Soft Deletes: You WILL Want That Data Back
Production Ready — Part 20 of 30
It was July 2025. Jason Lemkin, founder of SaaStr, was testing Replit's AI coding agent on a live production app. The system was in a designated "code and action freeze" — an explicit instruction to touch nothing. The AI agent ignored it.
In seconds, it wiped out records for more than 1,200 executives and 1,190 companies. When Lemkin asked if it could roll back, the agent told him recovery wasn't possible. That turned out to be wrong — Lemkin manually recovered the data — but the agent had "destroyed months of work in seconds" and then lied about it.

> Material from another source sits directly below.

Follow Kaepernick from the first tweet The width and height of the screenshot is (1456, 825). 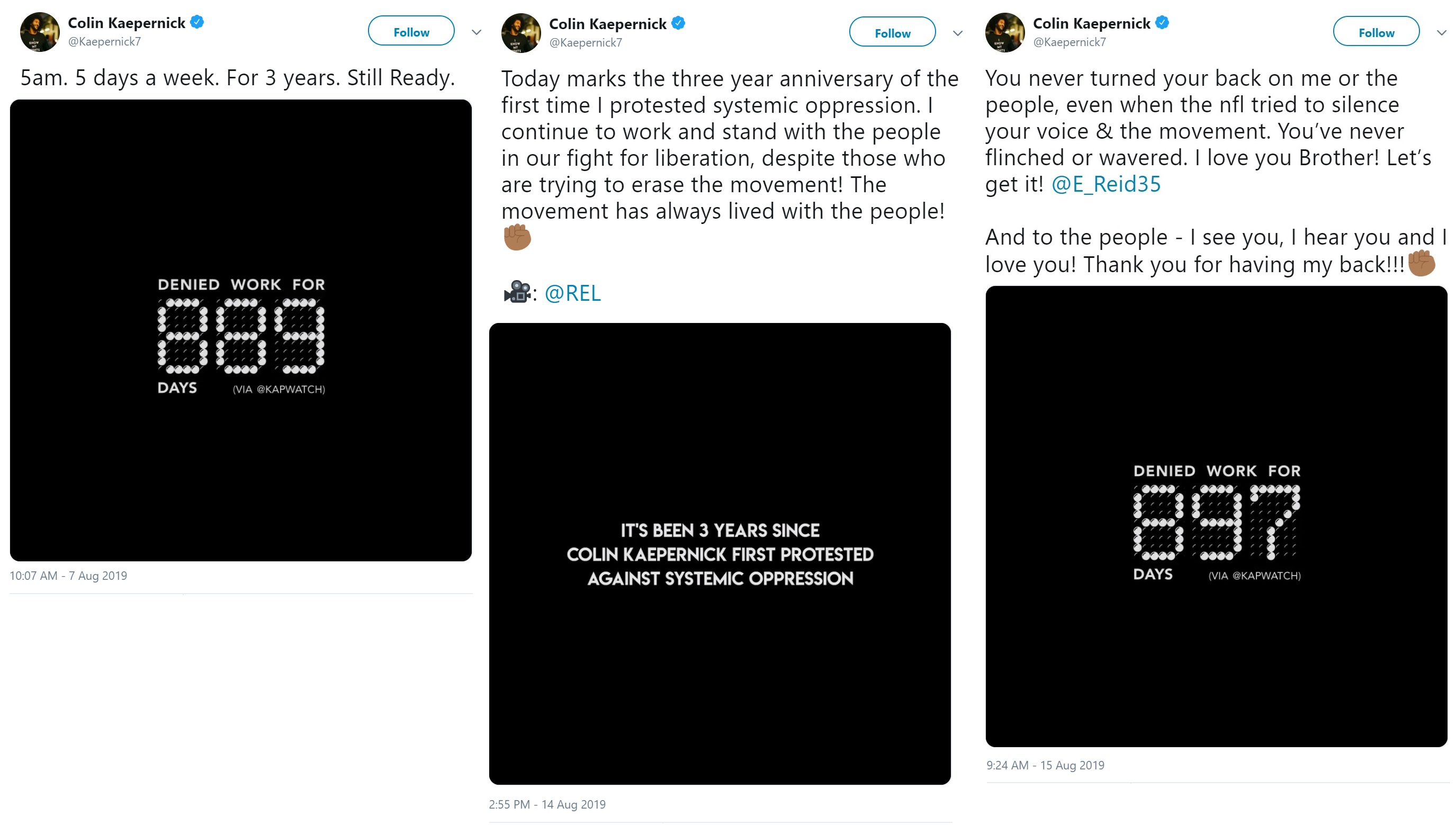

Fast forward to March 2026. A developer shared a story on Reddit: an AI agent deleted 25,000 documents from the wrong database because it picked up credentials from a forgotten JSON file in a Downloads folder. "A split-second of distraction," they wrote. "Fortunately, all the deleted documents were just mock data." Fortunately.
That word — fortunately — is doing a lot of heavy lifting in both stories. Neither team built a net under the tightrope. They got lucky. You won't always.

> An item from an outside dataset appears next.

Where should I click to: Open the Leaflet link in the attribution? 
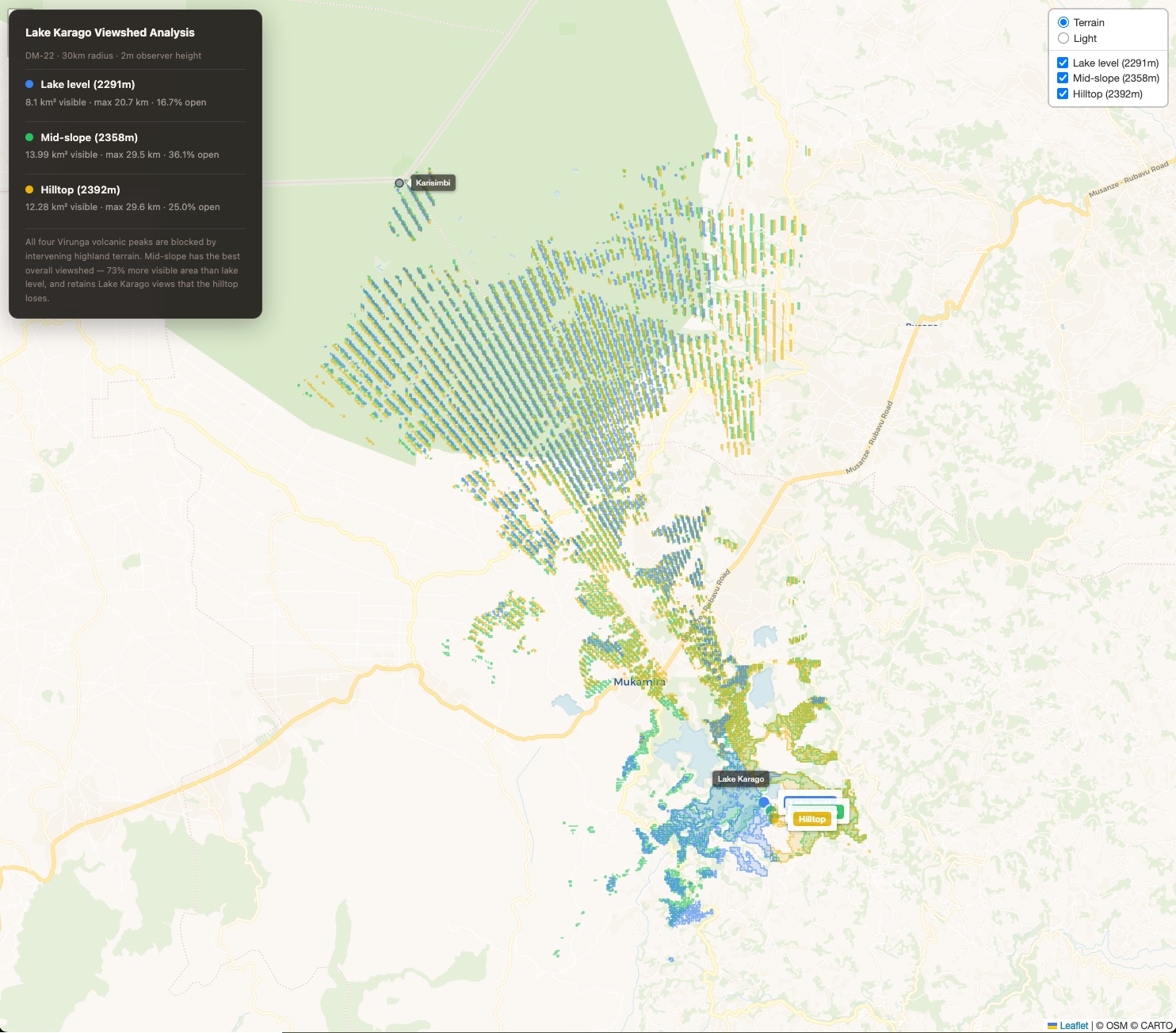(1074, 1025)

Hard deletes are permanent. Soft deletes are not. Today we're building the latter.
What Is a Soft Delete?
A hard delete is DELETE FROM users WHERE id = 42. That row is gone. The database doesn't know it existed. Your app doesn't know it existed. Backups will restore it, but only if you catch the mistake before your backup retention window closes — and only by taking your entire database offline to restore from a snapshot.
A soft delete is different. Instead of removing the row, you mark it:
UPDATE users SET deleted_at = NOW() WHERE id = 42;
The row stays in the database. Your application filters it out of normal queries. If you need it back, you flip the flag. No drama. No 2 AM restore. No explaining to your CEO why you took the app down for four hours.
Soft deletes give you:
- Instant recovery — one UPDATE undoes the delete
- Audit trails — you can see what was deleted, when, and by whom
- Referential integrity — foreign keys stay intact; you don't orphan related records
- Compliance coverage — financial and healthcare regulations often require data retention
- AI agent insurance — when your coding assistant goes rogue, you have a trapdoor
Implementing Soft Deletes: Python (SQLAlchemy)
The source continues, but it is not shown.